Como sabés, todos los gobiernos de Estados Unidos suelen subordinar su política a la cuestión doméstica. No conozco ninguna administración que haya sido realmente seria sobre América Latina, cosa que me parece lamentable. Trump no va a hacer un gran cambio. No va a prestar mucha atención a América Latina, como Obama y Biden tampoco lo hicieron [la conversación fue realizada antes de la designación de Marco Rubio como Secretario de Estado]. Pero sí hay dos cosas que Trump puede hacer para amenazar la democracia. Uno es el establecimiento de un modelo autoritario. «Si Trump puede cuestionar los resultados electorales pues yo también». Keiko Fujimori, [Jair] Bolsonaro y [Javier] Milei también pueden hacerlo. Lo segundo es que a él le importa un bledo la democracia. Entonces va a tolerar jugadas autoritarias en una medida mucho mayor que Biden. Guatemala y Honduras se pusieron más autoritarias bajo Trump. [Nayib] Bukele también se consolidó, aunque probablemente hubiera pasado igual. Pero no ayudó que Trump no hiciera nada. Lo mismo [Daniel] Ortega [en Nicaragua]. Entonces Centroamérica, donde Estados Unidos todavía tiene mucha influencia, se puede volver más autoritaria. Biden hizo mucho para evitar un golpe de Estado en Brasil, cosa que Trump no habría hecho. Pero el destino de las democracias, y sobre todo de las más grandes, como México, Brasil, Argentina o Colombia, está en manos de los mexicanos, los brasileños, los argentinos y los colombianos.

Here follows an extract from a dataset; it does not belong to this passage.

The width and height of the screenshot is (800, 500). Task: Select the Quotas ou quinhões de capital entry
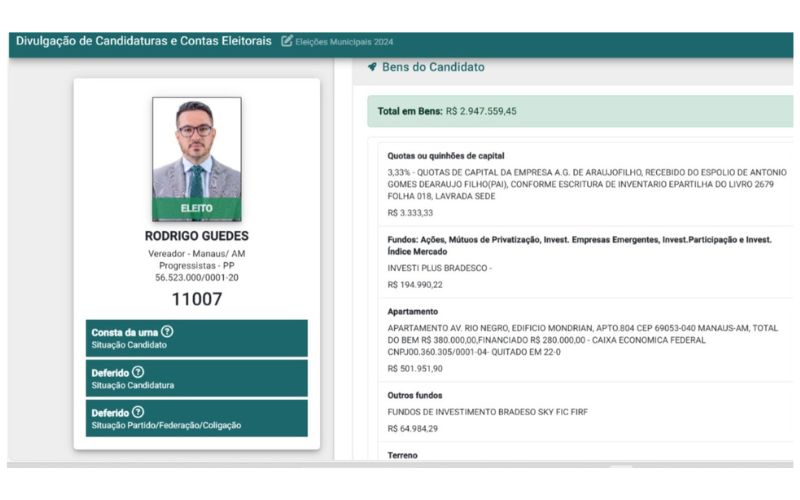coord(586,184)
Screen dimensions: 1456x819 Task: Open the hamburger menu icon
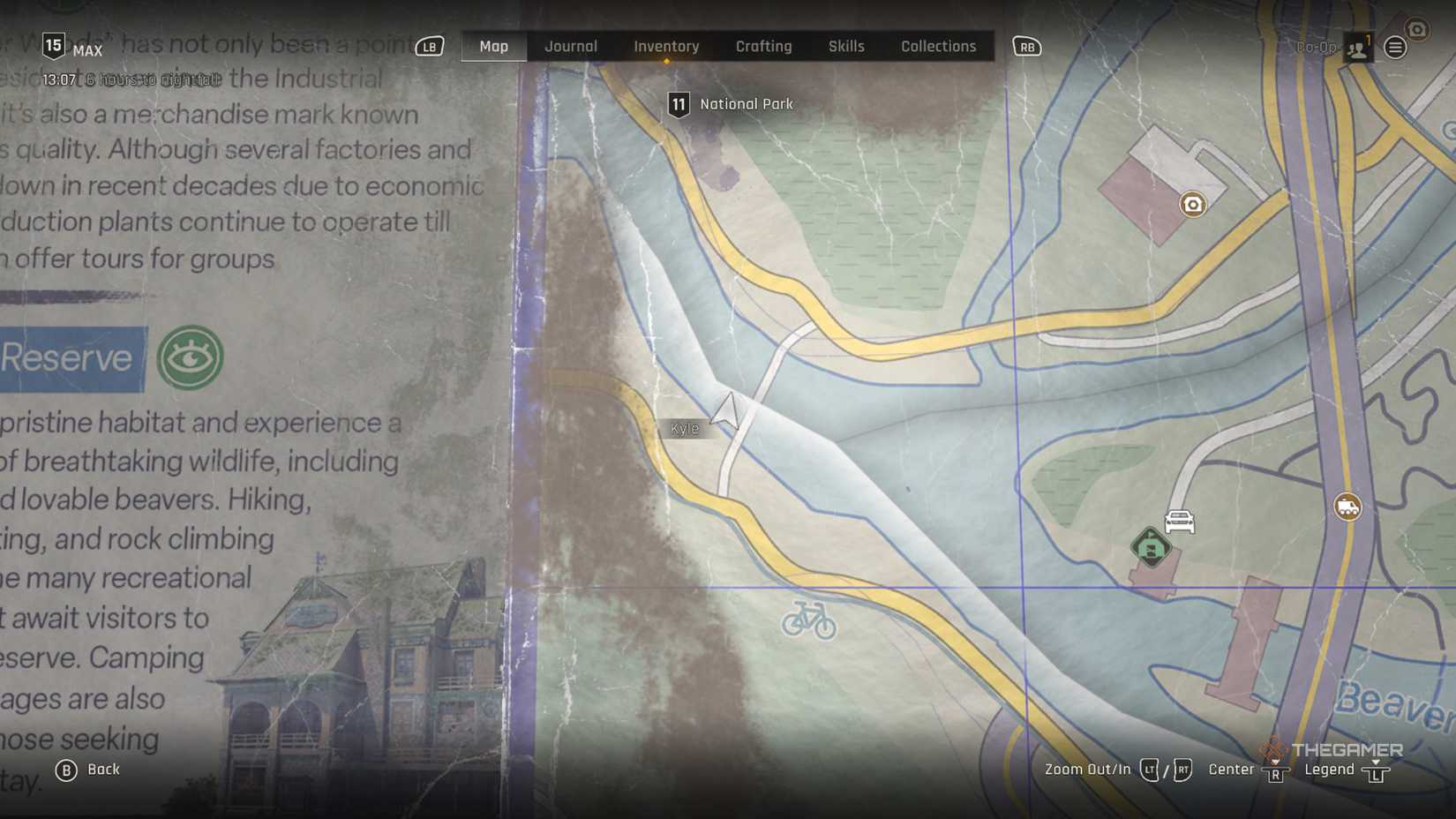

Por último, y aprovechando que estamos en Harvard, ¿qué nuevas preguntas e investigaciones te parece que deben surgir de las ciencias sociales para entender mejor este escenario?

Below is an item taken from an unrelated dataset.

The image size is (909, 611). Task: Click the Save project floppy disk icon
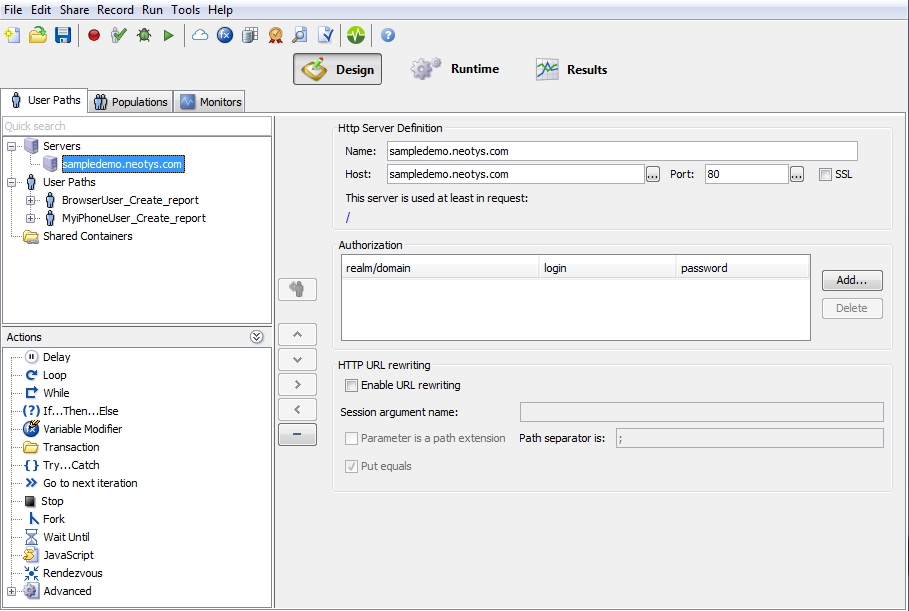pyautogui.click(x=63, y=35)
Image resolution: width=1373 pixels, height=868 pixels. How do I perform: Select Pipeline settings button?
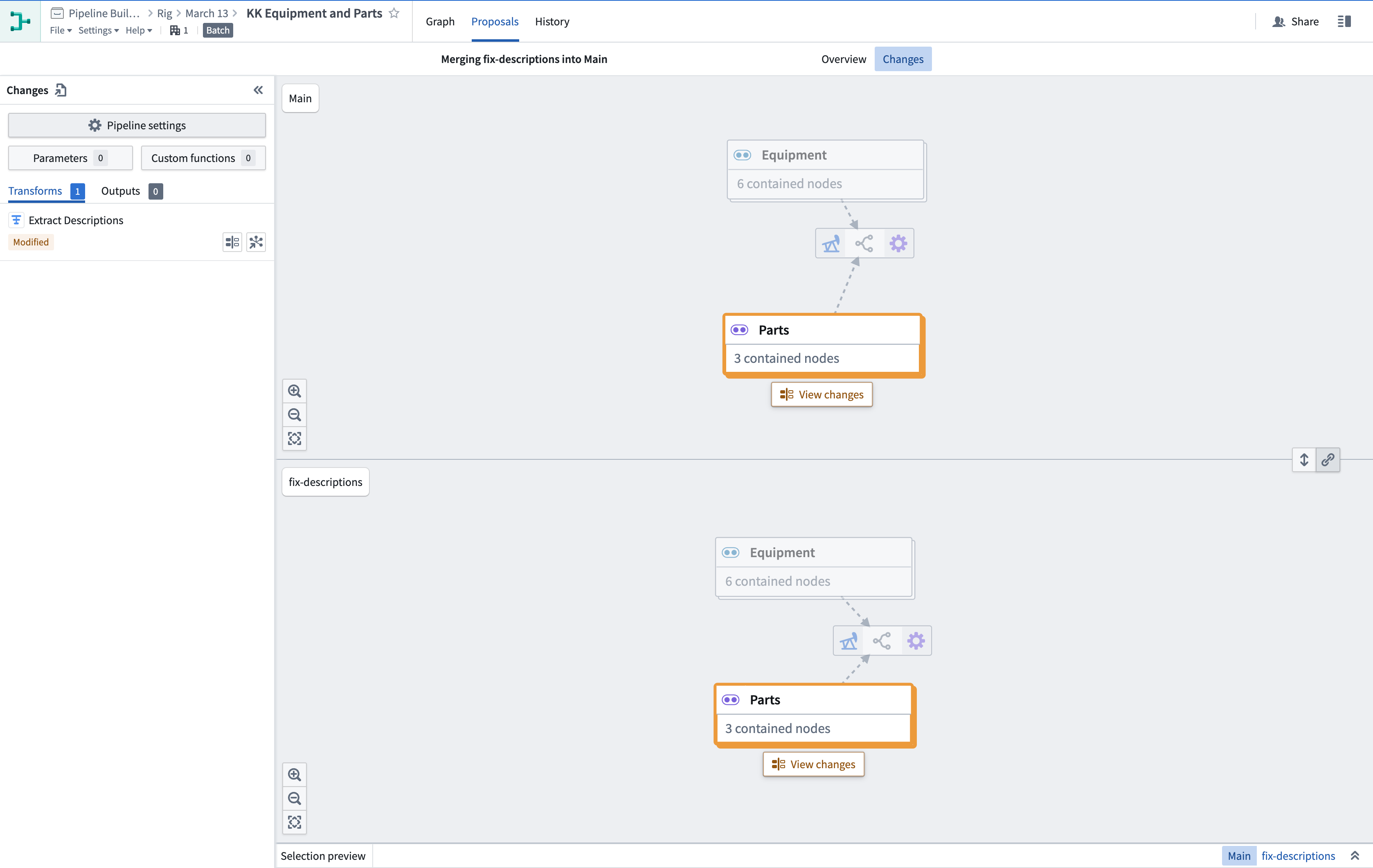(137, 125)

Es una muy buena pregunta, para la cual no creo que tenga una respuesta muy inteligente. Yo creo que los politólogos hemos fracasado. No hemos logrado entender el descontento actual en las democracias. En términos amplios lo sabemos: inflación, covid-19, las redes sociales. Pero no logramos entender todavía el nivel de descontento, que es muy alto y, ya sabemos, muy peligroso. La democracia puede morir aún en países ricos. Entonces, eso: entender qué carajo está pasando con el descontento público. Y segundo, relacionado, creo que si bien estamos estudiando el efecto de las redes sociales, que son enormes, todavía tenemos que entender mejor sus consecuencias.
Publicada en Nueva Sociedad en noviembre de 2024.